Tiene copyright con fecha de 1963. El libro tendrá un subtítulo que todas las ediciones posteriores, incluso la primera, soslayaron en portada y que tiene una gran significación: “La masificación de la cultura por medios audiovisuales en las regiones subdesarrolladas. Estudio sociológico y comunicacional”.

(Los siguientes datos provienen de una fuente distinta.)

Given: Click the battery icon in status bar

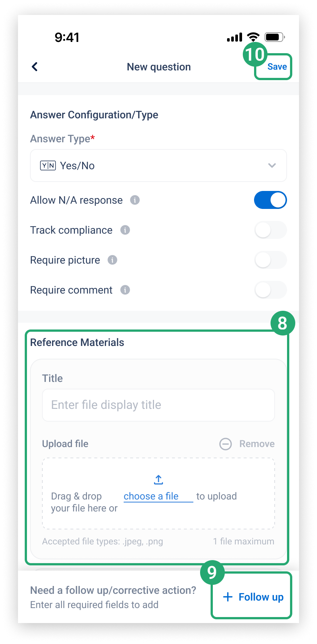Looking at the screenshot, I should [275, 37].
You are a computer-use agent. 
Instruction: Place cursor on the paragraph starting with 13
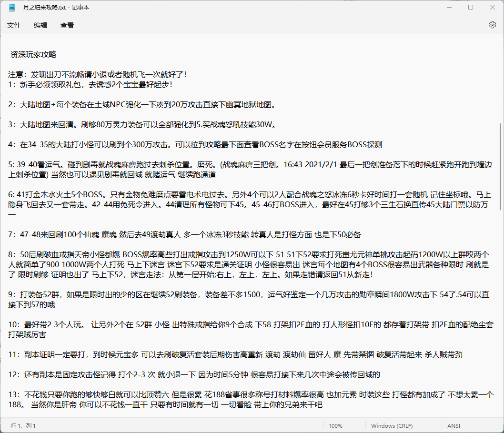tap(191, 393)
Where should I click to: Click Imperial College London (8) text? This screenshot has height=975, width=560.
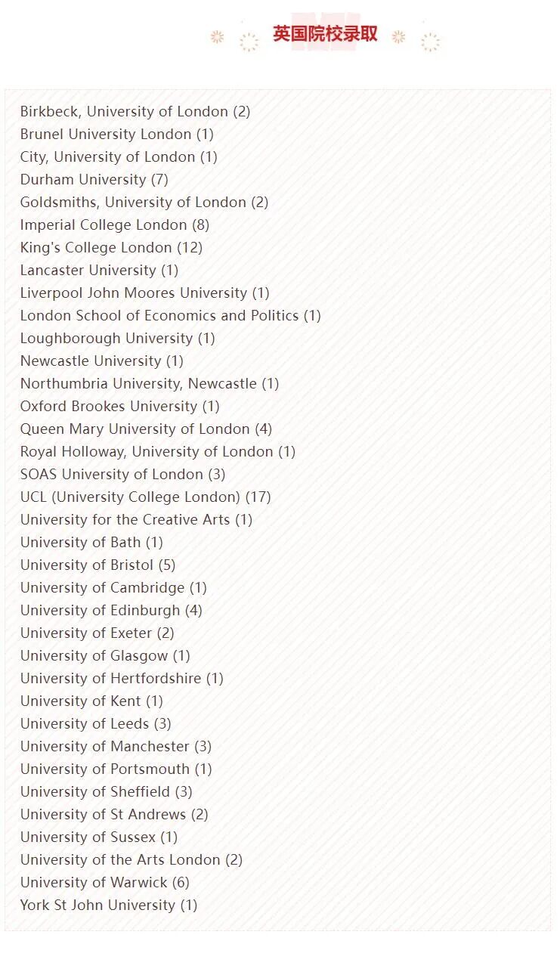115,225
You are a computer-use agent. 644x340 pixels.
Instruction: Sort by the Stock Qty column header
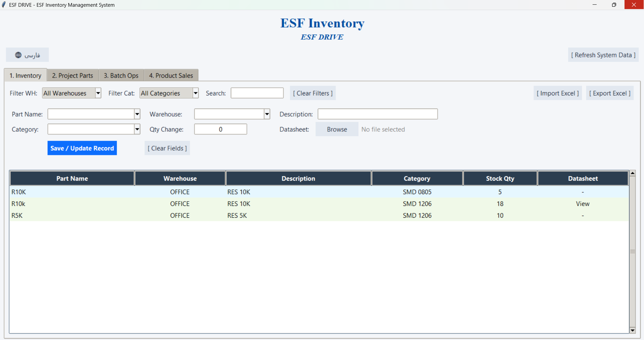500,178

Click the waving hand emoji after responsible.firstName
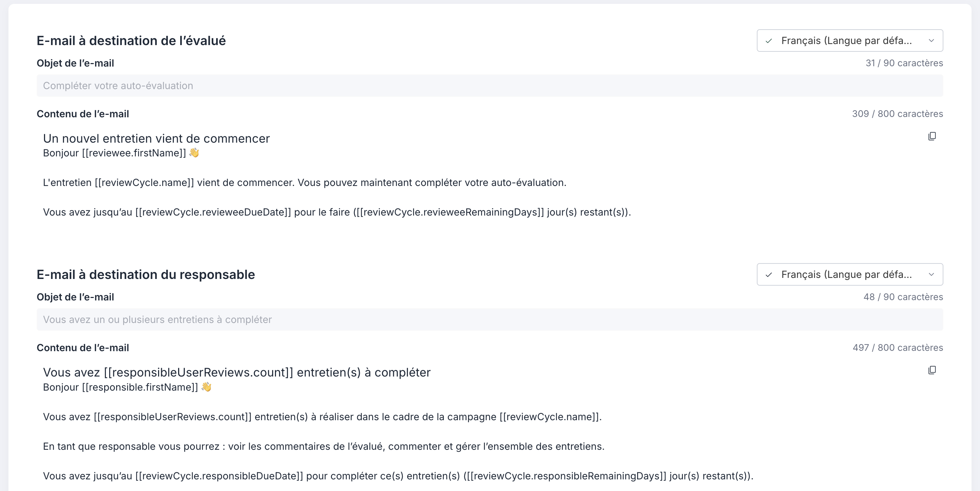coord(206,387)
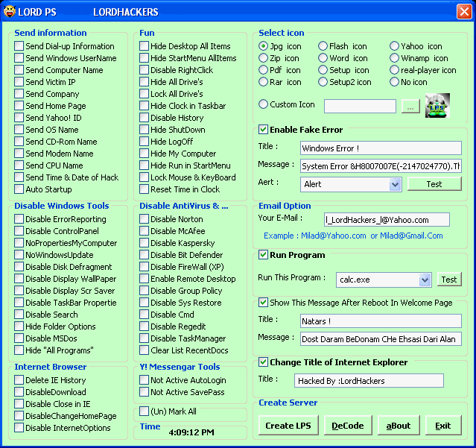Click the LPS icon preview thumbnail
This screenshot has height=448, width=476.
pyautogui.click(x=437, y=106)
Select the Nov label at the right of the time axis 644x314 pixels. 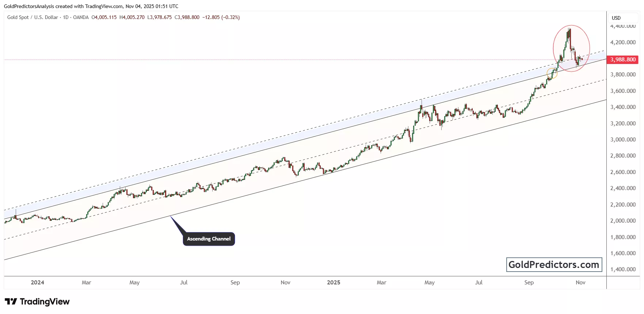pyautogui.click(x=580, y=283)
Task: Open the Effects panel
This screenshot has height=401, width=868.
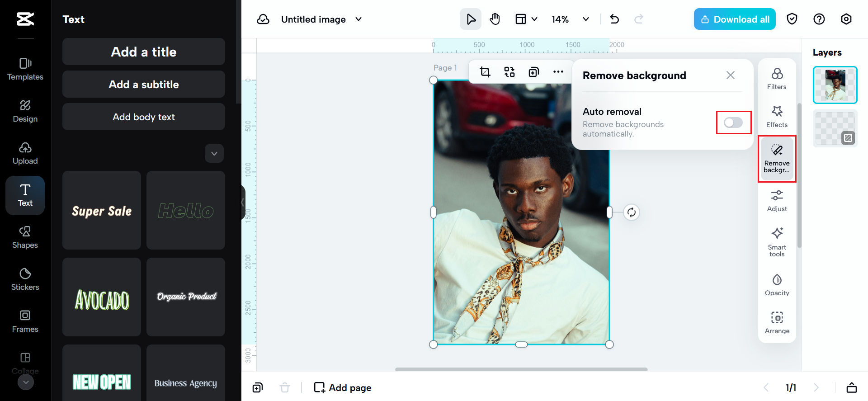Action: 777,117
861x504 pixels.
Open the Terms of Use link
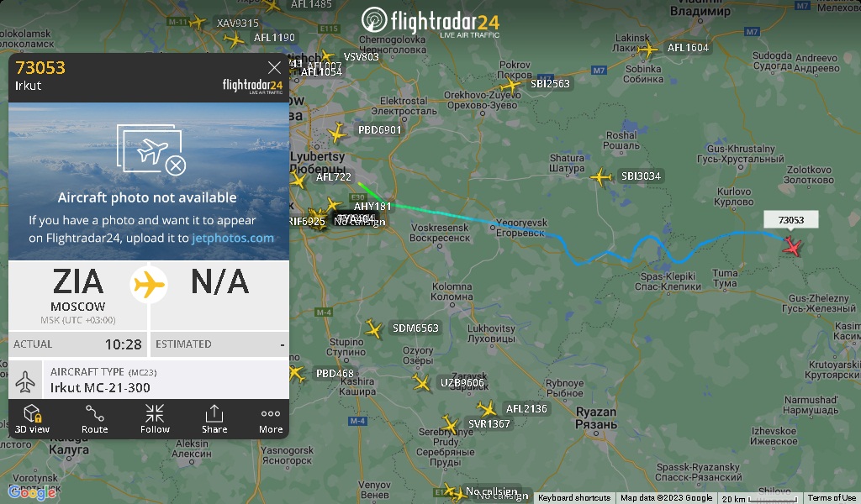pyautogui.click(x=832, y=498)
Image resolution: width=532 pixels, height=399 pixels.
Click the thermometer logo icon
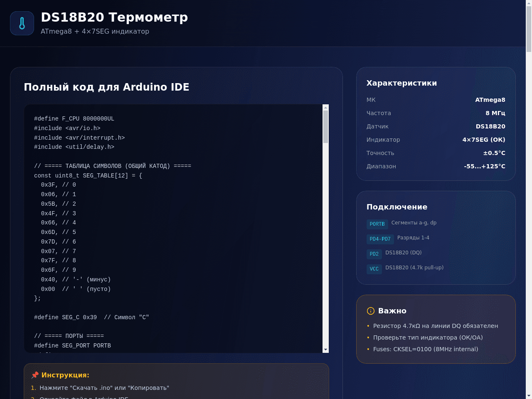click(x=22, y=23)
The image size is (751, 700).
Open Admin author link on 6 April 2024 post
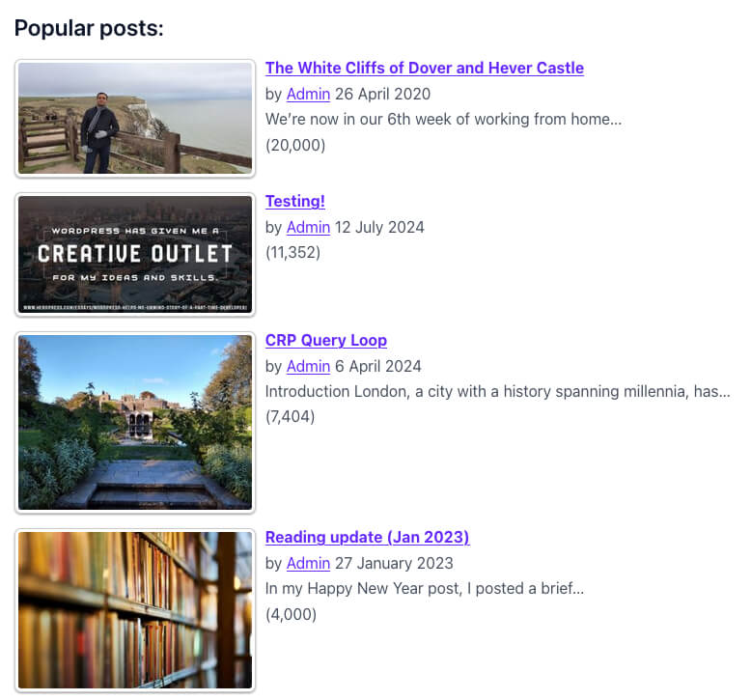click(x=308, y=366)
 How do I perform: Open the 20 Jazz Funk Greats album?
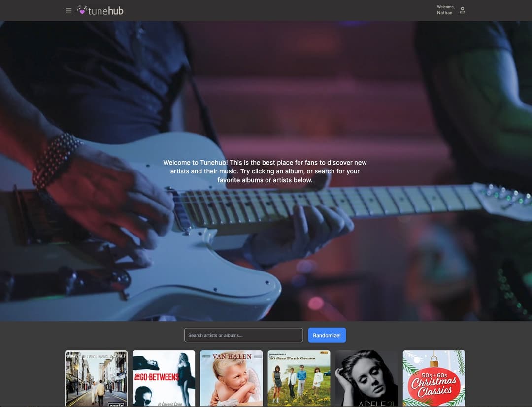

Comunicación y cultura de masas es un libro, lo sigue siendo todavía, trashumante, lo que significa que se trata de un libro-ensayo que nos traslada a otros terrenos, a otros espacios del pensamiento para entender lo comunicacional en perspectiva crítica de fuerte impronta ética. Esa reflexión de profundo carácter epistemológico no lo hará renunciar a planteamientos más pragmáticos que tienen que ver con la política y el deber ser de los servicios de radio y televisión pública, así como la formulación de políticas comunicacionales. No olvidará tampoco otras manifestaciones de la cultura como el cine, el libro, lo audiovisual, el arte y hasta la ecología y el medio ambiente… Sin embargo toda su preocupación es lo comunicacional, en cuanto problemática.

Tercer tiempo: su utopía
Siguiendo una metáfora de la mexicana Rossana Reguillo podemos decir que: “Los libros aluden siempre, pienso, a mapas, a estrategias y a rituales. Tres procedimientos que los vuelven inteligibles y permiten a sus lectores el proceso complejo de apropiación”. Si es así, como lo creemos, digamos que Comunicación y cultura de masas es un libro fundamental, como diría la metáfora de Rossana, fue y es un libro-puerta que permitió, que permite acceder a otros planos acerca de la consideración de la comunicación como ingrediente clave de la conformación de la sociedad en cuanto conjunto de comunidades, que nos ayuda a releer el mundo y todos sus fenómenos. Pero también es un libro-puente porque desde su aparición y rápida difusión, especialmente en América Latina, nos ayudó a ver el mundo de las comunicaciones desde ópticas críticas siguiendo los postulados de la Escuela de Fráncfort. Sin embargo, el libro Comunicación y cultura de masas tuvo una mayor ambición. Fue y sigue siendo la utopía comunicacional de Antonio: “Un primer aporte categorial y documental a una de las tantas labores desalienantes que nuestro contorno cultural reclama con dramática solicitud: aquella que pretende racionalizar y curar uno de sus traumas más profundos, el de la atrofia comunicacional o del anquilosamiento dirigido en las formas básicas del saber”.

Frente al des-orden que reina en el país, siempre resulta una buena lección recordar lo que este hombre, inquieto y militante del pensar y del hacer en democracia, dijera: “Lo que Venezuela espera de nosotros en este momento es la denuncia sin miedos, lúcidas indicaciones morales, y un fuerte principio de esperanza”.